If you're linking to a page on a subdomain, generally you'd have to list the full URL as the subdomain is treated as a seperate entity. So, main site "cat.com" would be: contact.php http //kitten.cat.com/contact.php And visa versa: contact.com http //www.cat.com/contact.php I'd advise against using subdomains however as they're treated as seperate entities; so search engines, cookies, etc will treat them as such; instead I'd recommend using folders under the parent site: http //www.cat.com/kitten vs http //kitten.cat.com/
I'm still not sure what to use. I don't think I've ever seen a site link to its stylesheet using a absolute url.
Lots of them do. For instance, check any wordpress powered website. The stylesheets are linked to by absolute URL's. Anyway, we are talking about linking to a contact page, not a stylesheet, right?

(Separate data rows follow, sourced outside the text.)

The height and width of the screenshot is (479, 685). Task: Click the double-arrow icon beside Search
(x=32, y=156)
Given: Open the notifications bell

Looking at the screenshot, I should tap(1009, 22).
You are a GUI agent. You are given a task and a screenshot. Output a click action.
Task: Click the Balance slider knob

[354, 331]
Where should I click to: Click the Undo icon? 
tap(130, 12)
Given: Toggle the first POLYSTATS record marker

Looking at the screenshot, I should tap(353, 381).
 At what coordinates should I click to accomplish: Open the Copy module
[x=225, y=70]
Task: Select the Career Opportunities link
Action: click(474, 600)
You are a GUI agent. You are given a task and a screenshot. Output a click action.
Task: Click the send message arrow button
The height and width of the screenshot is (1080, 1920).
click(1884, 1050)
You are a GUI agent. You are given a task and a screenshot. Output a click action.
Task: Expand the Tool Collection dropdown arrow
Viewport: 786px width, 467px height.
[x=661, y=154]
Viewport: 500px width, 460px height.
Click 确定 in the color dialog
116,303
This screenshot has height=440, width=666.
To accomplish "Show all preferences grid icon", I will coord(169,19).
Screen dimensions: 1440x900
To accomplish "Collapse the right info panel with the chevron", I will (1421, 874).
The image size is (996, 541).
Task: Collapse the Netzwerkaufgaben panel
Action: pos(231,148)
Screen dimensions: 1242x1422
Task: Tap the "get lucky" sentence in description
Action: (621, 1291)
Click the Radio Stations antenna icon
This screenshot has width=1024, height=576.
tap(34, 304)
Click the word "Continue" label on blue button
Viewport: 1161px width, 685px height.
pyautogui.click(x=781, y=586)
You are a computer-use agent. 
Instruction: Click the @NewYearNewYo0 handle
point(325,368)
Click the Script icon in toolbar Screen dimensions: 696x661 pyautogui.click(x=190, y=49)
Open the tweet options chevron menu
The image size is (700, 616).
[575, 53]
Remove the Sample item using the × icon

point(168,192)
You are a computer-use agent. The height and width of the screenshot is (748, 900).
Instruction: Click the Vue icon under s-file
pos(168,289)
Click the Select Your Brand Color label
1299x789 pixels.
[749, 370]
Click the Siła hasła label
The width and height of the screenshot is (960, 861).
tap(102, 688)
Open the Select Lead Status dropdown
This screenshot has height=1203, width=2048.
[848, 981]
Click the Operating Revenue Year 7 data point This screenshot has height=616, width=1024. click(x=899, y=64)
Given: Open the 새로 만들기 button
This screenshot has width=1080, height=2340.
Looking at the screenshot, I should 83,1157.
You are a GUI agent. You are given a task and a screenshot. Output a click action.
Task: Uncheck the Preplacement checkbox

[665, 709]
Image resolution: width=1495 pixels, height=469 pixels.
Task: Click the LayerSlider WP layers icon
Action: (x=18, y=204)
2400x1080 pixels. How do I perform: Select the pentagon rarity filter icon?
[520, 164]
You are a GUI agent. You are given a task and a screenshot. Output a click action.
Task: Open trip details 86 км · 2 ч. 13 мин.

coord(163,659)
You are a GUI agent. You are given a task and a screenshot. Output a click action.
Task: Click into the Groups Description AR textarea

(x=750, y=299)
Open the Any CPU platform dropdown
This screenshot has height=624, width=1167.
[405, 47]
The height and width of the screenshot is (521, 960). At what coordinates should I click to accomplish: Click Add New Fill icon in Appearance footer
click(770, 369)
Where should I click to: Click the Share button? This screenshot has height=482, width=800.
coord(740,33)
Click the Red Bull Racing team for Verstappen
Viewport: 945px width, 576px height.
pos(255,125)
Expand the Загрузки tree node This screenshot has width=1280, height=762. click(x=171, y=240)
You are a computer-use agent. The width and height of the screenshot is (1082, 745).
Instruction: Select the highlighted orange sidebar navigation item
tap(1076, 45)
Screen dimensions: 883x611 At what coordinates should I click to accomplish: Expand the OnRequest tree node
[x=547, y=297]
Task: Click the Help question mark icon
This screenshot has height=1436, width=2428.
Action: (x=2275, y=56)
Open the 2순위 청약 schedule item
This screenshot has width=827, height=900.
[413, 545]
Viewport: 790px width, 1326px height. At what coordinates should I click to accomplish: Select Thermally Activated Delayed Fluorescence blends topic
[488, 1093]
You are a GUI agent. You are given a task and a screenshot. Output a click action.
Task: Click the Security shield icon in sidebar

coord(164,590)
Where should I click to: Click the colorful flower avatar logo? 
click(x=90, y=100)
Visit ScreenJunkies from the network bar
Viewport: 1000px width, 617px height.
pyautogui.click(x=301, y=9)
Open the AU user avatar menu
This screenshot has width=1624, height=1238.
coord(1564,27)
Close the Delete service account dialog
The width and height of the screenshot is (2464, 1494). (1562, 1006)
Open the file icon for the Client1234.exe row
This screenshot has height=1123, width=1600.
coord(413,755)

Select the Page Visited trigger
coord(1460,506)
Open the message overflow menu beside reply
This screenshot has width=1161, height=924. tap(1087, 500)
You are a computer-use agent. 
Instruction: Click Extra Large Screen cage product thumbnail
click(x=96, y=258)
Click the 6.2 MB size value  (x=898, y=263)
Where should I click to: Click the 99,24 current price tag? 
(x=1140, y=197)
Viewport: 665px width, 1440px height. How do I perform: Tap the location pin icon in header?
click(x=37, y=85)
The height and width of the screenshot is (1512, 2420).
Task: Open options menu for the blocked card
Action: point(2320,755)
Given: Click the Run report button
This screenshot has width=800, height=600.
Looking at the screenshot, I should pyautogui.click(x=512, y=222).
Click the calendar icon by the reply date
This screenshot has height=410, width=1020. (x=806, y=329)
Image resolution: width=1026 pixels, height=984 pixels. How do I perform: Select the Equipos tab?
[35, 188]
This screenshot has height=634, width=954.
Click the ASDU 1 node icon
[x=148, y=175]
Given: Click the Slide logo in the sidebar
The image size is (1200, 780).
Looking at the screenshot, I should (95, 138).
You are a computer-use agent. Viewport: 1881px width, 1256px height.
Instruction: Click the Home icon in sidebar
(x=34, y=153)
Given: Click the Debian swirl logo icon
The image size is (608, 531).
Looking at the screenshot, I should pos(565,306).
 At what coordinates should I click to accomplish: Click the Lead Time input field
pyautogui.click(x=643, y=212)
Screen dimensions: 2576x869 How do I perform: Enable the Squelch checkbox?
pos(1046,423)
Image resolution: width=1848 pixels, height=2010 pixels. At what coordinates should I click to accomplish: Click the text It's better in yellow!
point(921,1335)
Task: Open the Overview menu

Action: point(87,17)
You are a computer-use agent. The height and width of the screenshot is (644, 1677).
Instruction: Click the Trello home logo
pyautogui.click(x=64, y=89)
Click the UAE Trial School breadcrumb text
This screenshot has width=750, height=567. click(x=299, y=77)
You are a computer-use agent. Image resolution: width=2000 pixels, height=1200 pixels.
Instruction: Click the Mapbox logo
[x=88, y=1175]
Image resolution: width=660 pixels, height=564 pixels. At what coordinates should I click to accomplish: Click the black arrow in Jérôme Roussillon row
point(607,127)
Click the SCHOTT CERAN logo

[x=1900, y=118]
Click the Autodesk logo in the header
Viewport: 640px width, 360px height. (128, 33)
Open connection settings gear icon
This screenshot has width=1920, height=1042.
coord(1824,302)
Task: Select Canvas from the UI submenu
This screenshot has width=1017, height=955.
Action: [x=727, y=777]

Simply store the url of your site in a variable and use that in your links, for example: <a href="cat.<?php echo $mysite; ?>"></a>
That could be what I need, but that gives. cat.cat.com What I need is more like: <a href="<?php echo $mysite; ?>/contact.php"></a> But that still comes out as kitten.cat.com/contact.php
No, you're missing the point. I meant that you keep "cat.com" in the variable, then whenever you want to use the sub-domain, you can just say "kitten." . $mysite; which would produce "kitten.cat.com"
I'm not getting it. What stops you from simply using <a href="http://www.cat.com/contact.php">Contact Form on the Main Site</a> Code (markup):
That's for regular links without the subdomain... and in that case, I'd just use a relative link. I was referring to links with the subdomain. Using a variable makes it easy to update the links if the domain changes. Hardcoding a lot of links like that in is a stupid idea.
I will just use absolute links on the subdomain then. If I have a stylesheet and am calling it to a subdomain with an absolute link and the stylesheet has relative links in it. e.g. /header.jpg, then will this be found? I think it will, but I'm not sure.
Well this is where I started: So I assumed the following picture: fadetoblack22 has got a main website, and a second one which uses a subdomain. He wants to have a single contact form which is located on the main site, so he wants a way to link to it. He MUST use an absolute URL in this case. No, you couldn't. That is an incorrect method since it's rather a full path to the file on the server, not a web link. You have to accept it. Best you can do is set up a PHP variable like $url = 'http://www.cat.com'; PHP: And then reference it in the files whenever an absolute link to the main website is required, (although it doesn't really make much sense if you plan to use it on 2-3 links only...) like: <a href="<?php echo $url ?>/contact.php">Contact Us</a> Code (markup): Oh wait, does your webhost use cPanel control panel? If so, then for each of your subdomains it assigns a subfolder inside the main domain's root directory, that's true. As a result, your main website can use the files that belong to the subdomains. The other way round is NOT possible however.
Thanks for the help. I will have to use absolute links then. There is quite a lot because it is the whole structure of the site. Plus it is calling php includes from the main that have relative links, so they then don't work. It is cPanel, but the main site is an addon domain and the subdomain is a folder along side it rather than in it.